Characterisation of individual gates using twirling circuits
David Amaro-Alcalá
TL;DR
The paper introduces a fixed-circuit twirling method based on the supermap formalism to characterize single-qubit gates, achieving a twirl equivalent to averaging over $U(2)$ without random gate sequences. It constructs an explicit circuit using a coset decomposition of a unitary 2-design, yielding a $ ext{C}_2$-twirl implemented by a fixed gate sequence with auxiliary qudits, and presents a four-measurement protocol to extract the average gate fidelity of a target gate with precise sample bounds. A key result is $\Gamma(\mathcal{T}_{\mathsf{U}(2)}[\mathcal{E}]) = I_1 \oplus (1-p(\mathcal{E})) I_3$, and a practical estimator $1-p(G) = (q_0 - q_1)/(q_2 - q_3)$ with Hoeffding-based sample size. The method offers advantages over interleaved benchmarking by removing gate-noise assumptions, enabling straightforward confidence intervals, and scalable extension to qudits and other unitary 2-designs, thus broadening the toolkit for quantum gate benchmarking in multi-qubit devices.
Abstract
We present a method to characterise qubit gates.

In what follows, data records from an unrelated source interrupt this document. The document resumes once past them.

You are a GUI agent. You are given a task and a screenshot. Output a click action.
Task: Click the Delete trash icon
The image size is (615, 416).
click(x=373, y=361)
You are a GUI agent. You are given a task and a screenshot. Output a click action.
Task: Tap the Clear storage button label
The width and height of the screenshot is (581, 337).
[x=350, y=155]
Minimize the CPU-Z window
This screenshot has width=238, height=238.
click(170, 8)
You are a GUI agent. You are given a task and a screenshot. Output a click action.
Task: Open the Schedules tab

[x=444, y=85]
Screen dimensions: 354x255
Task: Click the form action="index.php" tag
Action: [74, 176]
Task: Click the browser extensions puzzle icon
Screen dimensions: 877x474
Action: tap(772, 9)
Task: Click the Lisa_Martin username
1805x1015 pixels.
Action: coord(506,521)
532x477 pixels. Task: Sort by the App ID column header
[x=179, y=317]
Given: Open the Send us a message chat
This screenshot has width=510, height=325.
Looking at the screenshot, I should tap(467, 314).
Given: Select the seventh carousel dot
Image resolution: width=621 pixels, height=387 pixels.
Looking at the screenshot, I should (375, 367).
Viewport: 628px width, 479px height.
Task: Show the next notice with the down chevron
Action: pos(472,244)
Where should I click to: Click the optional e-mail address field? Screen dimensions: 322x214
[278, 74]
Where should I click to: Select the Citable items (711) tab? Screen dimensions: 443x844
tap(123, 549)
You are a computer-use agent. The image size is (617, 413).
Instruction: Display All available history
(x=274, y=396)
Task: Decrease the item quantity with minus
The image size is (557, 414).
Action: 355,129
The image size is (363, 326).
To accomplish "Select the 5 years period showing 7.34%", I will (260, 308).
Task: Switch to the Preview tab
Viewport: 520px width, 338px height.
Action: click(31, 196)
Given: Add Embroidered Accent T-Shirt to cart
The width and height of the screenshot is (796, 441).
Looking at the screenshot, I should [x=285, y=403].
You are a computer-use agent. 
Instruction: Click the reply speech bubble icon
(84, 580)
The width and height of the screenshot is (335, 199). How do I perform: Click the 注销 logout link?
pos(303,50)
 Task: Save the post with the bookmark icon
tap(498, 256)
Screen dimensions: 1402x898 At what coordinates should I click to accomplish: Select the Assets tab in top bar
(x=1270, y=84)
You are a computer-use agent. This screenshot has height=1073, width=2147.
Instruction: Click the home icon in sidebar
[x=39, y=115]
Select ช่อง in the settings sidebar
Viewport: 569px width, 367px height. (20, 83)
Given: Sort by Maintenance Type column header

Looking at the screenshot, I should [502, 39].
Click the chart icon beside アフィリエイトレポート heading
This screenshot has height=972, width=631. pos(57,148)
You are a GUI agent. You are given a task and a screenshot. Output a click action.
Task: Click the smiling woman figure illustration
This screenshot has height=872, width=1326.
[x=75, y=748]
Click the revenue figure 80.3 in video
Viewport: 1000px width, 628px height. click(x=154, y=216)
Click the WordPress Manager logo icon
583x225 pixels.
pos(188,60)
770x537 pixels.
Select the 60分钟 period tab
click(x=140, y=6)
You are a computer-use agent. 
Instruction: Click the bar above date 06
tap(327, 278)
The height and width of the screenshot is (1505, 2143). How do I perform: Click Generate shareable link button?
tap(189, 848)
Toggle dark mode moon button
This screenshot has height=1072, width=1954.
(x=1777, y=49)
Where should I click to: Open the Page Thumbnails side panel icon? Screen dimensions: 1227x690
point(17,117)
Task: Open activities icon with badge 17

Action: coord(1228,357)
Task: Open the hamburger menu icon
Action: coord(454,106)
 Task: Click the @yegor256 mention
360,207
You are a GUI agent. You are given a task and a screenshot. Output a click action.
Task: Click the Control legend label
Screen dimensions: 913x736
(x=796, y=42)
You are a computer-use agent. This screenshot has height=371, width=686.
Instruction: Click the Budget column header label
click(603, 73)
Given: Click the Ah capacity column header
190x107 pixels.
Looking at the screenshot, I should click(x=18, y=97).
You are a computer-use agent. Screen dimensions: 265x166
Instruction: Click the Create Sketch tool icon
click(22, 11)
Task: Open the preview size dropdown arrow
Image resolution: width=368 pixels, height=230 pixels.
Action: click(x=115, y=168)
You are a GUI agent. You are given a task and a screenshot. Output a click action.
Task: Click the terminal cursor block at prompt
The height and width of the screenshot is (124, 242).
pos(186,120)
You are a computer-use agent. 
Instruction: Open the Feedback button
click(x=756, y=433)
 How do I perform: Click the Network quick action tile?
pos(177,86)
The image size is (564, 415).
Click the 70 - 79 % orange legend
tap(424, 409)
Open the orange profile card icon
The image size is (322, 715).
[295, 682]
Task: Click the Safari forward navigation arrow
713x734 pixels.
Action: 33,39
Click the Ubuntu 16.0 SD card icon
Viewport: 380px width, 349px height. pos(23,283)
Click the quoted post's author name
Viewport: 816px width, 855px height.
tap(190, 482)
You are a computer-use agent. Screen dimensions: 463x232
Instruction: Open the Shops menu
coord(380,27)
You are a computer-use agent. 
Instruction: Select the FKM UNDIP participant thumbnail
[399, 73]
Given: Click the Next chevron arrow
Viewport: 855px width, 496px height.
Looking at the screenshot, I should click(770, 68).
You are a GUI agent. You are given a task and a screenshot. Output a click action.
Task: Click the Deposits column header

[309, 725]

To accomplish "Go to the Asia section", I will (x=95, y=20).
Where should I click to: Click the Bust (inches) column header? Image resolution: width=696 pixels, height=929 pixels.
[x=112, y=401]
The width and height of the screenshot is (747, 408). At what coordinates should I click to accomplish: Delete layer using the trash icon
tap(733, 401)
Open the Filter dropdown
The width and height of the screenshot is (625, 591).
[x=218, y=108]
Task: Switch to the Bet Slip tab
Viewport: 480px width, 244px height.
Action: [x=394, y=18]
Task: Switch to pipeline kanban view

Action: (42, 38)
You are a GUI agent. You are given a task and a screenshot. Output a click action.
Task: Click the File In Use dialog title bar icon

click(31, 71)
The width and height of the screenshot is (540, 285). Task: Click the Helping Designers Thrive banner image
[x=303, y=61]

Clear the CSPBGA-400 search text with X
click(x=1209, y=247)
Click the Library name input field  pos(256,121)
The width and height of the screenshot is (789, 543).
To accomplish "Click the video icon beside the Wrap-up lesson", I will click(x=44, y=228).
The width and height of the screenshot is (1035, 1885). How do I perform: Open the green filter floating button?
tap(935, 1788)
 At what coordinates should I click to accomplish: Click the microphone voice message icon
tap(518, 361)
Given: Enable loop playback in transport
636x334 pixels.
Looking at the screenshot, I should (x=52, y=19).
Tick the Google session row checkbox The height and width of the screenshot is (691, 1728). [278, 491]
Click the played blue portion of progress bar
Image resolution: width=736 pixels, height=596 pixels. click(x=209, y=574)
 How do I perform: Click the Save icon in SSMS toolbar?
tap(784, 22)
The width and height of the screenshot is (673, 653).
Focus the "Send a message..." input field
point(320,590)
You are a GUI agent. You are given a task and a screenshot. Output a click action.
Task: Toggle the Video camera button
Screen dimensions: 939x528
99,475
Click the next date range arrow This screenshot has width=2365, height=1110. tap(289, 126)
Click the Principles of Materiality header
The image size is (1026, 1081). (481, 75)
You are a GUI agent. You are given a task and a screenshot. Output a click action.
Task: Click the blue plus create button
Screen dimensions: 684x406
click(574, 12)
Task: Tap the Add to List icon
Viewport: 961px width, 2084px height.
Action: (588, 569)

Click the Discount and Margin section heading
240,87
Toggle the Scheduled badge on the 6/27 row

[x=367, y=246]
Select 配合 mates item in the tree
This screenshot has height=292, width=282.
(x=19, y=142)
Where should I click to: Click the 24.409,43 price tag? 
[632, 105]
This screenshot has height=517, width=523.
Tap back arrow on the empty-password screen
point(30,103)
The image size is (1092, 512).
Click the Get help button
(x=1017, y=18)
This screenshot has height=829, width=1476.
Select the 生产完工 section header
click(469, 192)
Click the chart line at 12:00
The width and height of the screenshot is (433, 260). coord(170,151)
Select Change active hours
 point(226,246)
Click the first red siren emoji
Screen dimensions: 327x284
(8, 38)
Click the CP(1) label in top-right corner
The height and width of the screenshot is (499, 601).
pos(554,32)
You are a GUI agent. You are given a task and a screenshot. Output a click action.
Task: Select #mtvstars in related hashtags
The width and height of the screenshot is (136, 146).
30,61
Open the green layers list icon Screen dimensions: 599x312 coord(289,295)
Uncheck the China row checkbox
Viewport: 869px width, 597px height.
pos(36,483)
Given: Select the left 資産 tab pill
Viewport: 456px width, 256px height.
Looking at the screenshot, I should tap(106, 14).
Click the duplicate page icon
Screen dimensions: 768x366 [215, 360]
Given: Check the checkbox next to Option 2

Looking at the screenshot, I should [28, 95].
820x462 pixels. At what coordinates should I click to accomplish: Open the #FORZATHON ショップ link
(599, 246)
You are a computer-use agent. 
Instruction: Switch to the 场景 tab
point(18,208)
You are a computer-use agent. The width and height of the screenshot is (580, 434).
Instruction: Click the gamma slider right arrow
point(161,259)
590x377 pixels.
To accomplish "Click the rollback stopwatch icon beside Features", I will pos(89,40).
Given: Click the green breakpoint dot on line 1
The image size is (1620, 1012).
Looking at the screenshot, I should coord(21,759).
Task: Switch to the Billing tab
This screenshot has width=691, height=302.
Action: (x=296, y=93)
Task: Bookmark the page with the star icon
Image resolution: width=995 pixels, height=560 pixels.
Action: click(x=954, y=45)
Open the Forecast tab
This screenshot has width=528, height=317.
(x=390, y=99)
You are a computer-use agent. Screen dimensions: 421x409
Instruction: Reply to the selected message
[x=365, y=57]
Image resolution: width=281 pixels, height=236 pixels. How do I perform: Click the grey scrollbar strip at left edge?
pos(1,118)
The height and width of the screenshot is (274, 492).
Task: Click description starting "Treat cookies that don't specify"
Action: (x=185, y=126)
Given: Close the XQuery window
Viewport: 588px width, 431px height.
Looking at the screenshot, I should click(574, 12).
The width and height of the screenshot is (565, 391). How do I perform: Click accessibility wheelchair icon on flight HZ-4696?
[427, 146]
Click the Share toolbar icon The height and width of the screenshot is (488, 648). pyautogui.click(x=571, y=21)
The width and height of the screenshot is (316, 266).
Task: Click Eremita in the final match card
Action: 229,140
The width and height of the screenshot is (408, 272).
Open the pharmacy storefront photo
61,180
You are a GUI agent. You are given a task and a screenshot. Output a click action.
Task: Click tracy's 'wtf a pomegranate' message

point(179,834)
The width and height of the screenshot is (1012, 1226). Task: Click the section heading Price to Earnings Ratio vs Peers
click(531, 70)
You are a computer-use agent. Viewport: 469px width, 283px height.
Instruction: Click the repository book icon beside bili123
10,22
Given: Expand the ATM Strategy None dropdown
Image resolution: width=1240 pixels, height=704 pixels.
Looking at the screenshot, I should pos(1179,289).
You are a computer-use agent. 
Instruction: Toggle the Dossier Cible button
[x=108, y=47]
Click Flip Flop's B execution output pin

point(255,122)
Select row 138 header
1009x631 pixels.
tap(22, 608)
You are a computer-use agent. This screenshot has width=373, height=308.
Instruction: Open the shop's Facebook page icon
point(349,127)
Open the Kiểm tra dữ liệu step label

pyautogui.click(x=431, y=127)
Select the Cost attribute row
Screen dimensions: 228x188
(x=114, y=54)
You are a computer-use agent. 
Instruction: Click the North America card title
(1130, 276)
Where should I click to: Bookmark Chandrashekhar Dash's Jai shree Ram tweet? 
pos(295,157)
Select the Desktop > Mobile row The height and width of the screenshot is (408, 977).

Utilising the supermap formalism, we create a scheme for deterministic single-qubit gate analysis. Our approach introduces a new twirling process that is applied directly through fixed circuits. This method removes the requirement to average over random gates. The results enhance randomised benchmarking techniques and are suitable for experimental setups with multi-qubit control, focusing on the precise characterisation of single-qubit gates.